Poyet must stop the rot
When a new manager comes in, results tend to get better before things eventually level off and the sub-standard performances which forced a managerial change quickly return. This is something Gus Poyet has come to realise recently and needs to arrest before things become much, much worse.
December 13th, 2013
Prior to home defeats against Tottenham Hotspur and Chelsea, everyone had the realistic expectations that one win from the two would be fantastic. A point in each would be pretty good, and a solitary point not the end of the world.
Alas, we walked away with none and find ourselves in deep trouble as a result.
It wasn’t so much the 3-4 defeat at home to Chelsea which stings. I actually found that to not only be a very decent game to watch but also saw Sunderland valiant in their attempts to continually come back from adversity. Certainly there were plenty of positives to take.
All of those however were completely undone in the game against Spurs.
Gus Poyet has established a style at the club. There’s a clear and defined way of playing football. Some of the current crop of players fit in and other don’t at all. So why Gus abandoned his own philosophy which served us so well in recent weeks and months to shoehorn in such players I have absolutely no idea.
The shift to a 4-4-2 of sorts was absurd. We’d done so well with the 4-3-3-come-4-5-1 hybrid which saw patient and incisive build-up play introduced and long ‘hoof ball’ eschewed.
Players who can do well were exposed horribly. Ki Sung-Yeung is a classic example. In a 4-5-1 in the ‘quarterback’ role, he’s magnificent. In a 4-4-2 he’s far too lightweight and incapable to get the time and space he needs to operate at his best. The job isn’t made any easier for the Korean with an equally weak Jack Colback alongside him.
I like both players a whole lot, but neither are at their best in a two-man midfield. An extra body is always needed to account for the lack of physical strength.
More baffling than this, however, was the inclusion of Steven Fletcher alongside Jozy Altidore.
It might seem a little bit mad for someone who supports and covers a team bottom of the league to bemoan the inclusion of a striker who cost the club best part of £12m, and has scored numerous vital goals in the past, but his partnership with the big American Altidore has been a proven failure from Day Dot under Paolo Di Canio.
In the press leading up to the two home games Fletcher expressed that if he was given service, he’d get the goals. Against Spurs he had plenty of touches and tended to lose possession cheaply rather than put the ball in the back of the net.

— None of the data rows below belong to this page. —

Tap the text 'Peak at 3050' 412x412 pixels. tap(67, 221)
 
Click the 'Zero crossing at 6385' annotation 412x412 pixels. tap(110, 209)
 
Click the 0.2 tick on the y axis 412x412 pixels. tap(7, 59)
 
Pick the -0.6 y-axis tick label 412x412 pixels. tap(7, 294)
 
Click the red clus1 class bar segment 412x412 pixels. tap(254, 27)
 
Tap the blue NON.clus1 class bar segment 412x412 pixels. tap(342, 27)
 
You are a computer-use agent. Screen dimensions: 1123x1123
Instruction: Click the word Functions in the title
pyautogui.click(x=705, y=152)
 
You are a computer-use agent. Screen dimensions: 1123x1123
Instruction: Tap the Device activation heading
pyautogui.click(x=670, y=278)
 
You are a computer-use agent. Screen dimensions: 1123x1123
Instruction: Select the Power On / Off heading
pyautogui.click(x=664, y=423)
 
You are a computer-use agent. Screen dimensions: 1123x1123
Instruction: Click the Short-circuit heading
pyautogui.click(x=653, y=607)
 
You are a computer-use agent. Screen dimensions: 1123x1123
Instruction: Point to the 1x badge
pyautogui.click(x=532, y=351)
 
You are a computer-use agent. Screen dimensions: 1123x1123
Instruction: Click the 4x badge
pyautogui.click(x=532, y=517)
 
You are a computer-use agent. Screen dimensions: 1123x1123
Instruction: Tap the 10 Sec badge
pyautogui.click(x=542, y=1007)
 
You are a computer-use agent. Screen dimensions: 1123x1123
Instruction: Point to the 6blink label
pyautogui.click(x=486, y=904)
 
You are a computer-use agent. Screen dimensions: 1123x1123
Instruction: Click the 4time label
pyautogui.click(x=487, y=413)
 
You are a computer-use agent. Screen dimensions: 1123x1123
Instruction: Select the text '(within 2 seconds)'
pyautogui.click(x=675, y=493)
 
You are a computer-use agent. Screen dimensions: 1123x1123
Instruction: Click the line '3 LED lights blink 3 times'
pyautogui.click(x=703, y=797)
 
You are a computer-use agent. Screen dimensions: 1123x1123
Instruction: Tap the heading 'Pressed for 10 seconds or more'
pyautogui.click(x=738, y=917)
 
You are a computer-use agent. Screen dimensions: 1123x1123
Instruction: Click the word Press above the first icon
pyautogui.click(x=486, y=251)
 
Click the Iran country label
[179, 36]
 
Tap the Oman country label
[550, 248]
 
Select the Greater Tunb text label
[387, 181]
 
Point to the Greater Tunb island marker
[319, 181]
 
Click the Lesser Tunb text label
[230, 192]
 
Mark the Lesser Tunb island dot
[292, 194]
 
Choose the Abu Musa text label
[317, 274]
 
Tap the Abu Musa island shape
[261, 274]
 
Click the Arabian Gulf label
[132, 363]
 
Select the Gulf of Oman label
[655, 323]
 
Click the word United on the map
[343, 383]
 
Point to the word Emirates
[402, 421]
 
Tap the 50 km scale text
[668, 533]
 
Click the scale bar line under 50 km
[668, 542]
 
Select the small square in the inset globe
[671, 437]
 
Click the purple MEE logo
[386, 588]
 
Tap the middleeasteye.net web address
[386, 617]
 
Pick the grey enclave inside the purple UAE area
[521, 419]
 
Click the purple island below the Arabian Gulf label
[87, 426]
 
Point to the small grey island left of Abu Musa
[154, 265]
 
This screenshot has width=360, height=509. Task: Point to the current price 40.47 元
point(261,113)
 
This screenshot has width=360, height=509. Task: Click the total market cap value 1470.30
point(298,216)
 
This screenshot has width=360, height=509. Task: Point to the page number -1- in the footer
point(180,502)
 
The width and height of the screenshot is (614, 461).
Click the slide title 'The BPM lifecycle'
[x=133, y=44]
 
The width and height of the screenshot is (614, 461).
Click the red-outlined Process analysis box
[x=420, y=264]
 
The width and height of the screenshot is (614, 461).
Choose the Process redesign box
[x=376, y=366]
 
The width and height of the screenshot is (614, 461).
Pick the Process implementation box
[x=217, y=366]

There remain a couple of positives headed into Christmas and January though.
Our incredibly tough run of home fixtures is over now, and we have a very winnable set of fixtures coming up which will define our season.
If we are to show we have genuinely turned a corner, Gus Poyet will have to be a little hastier to press the big red panic button and go back to the basics he himself installed in the side and served us so well.
We’ve got more than capable players to get us out of this mess in the likes of Emanuele Giaccherini, Adam Johnson, Jozy Altidore, Wes Brown and Ki Sung-Yeung to name but a few. Now it’s up to the Uruguayan to make sure he does the right thing to get the best of those key men.